It took him only a second to decide what to do next. He walked over to a Dumpster and tossed the alien’s beacon inside and headed for a tall oak tree on the other side of the parking lot. There——a nice heavy branch about twenty feet up to give himself altitude advantage. He aimed the hoist-cable gun on his right forearm and used the manual fire button. The shaped charge missed the branch, however, and the wire spool ran itself out. Wishing for the tenth time he had his helmet, Darren detached the spool with a second button and took better aim. This time he struck under the branch and walked himself up the tree like a rock climber, the little reel motor in the gun having no problem with his weight. He parked himself in the nook of the branch.

Behind him, he could hear a large transport jet taking off. True to military form, everyone here seemed to be up before the crack of dawn before most civilians. A lot of military and civilian vehicles were moving about: Humvees, GM pick-ups, sedans, even an M1A2 tank on the west end of the base. He spotted here and there a few people walking in the distance, too. The place was definitely getting busier even though it had to be around five in the morning.
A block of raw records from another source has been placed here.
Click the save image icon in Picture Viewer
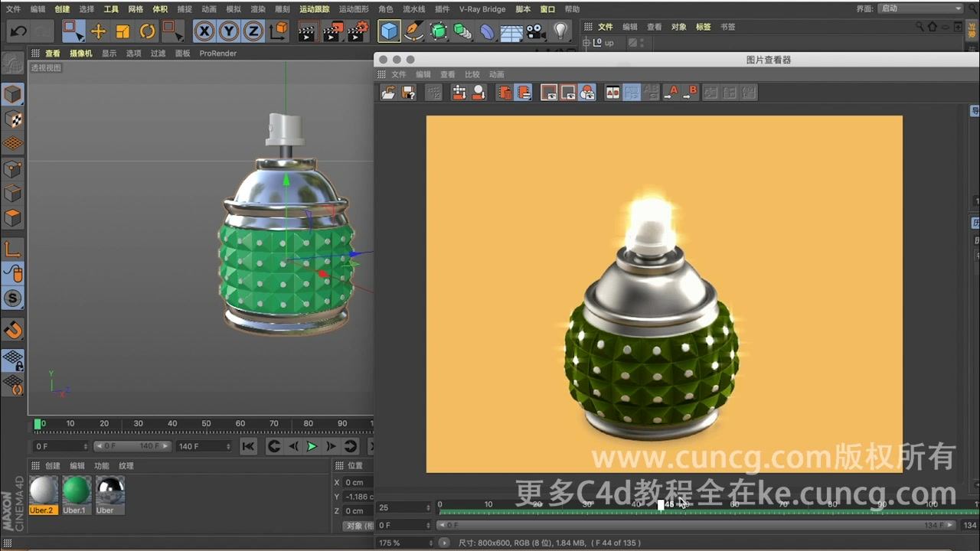This screenshot has width=980, height=551. pyautogui.click(x=408, y=92)
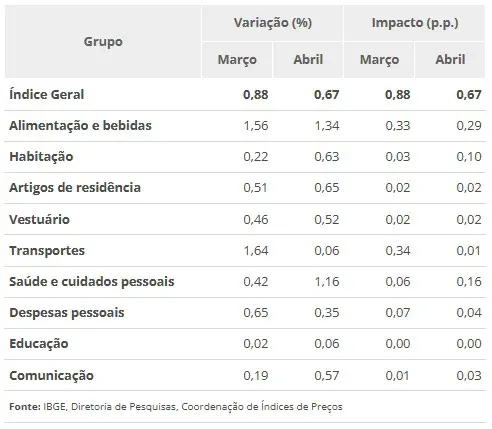492x429 pixels.
Task: Click the Transportes row label
Action: [x=47, y=251]
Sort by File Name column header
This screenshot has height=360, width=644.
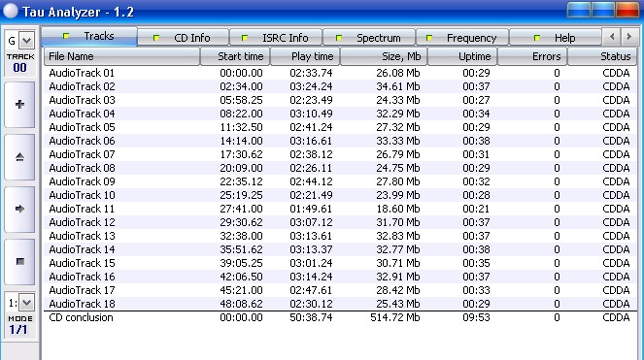[x=121, y=56]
The sun had yet to show itself but orange began to glow on the eastern horizon. Anybody on the ground below could now look up and easily spot him.

Darren pulled the rifle holster’s manual release lever on the left shoulder plate and seized the weapon with his right hand, the hoist cable still attached to him. He had a five-round grenade clip already loaded and he selected——manually with a small button pad on the EPG launcher——the first grenade for proximity detonation and the last four for direct-impact. His eyes had never left the area around the Dumpster.

The Vorvon of course could have already been watching him for the past ten minutes and had his little ambush foiled from the start. Darren told himself to be cool, positive, and think like a sniper in his nest. Wait for the enemy to poke his head up, or in this case look for the ionizing sparkle of superheated air agitated by an invisible pulse weapon firing.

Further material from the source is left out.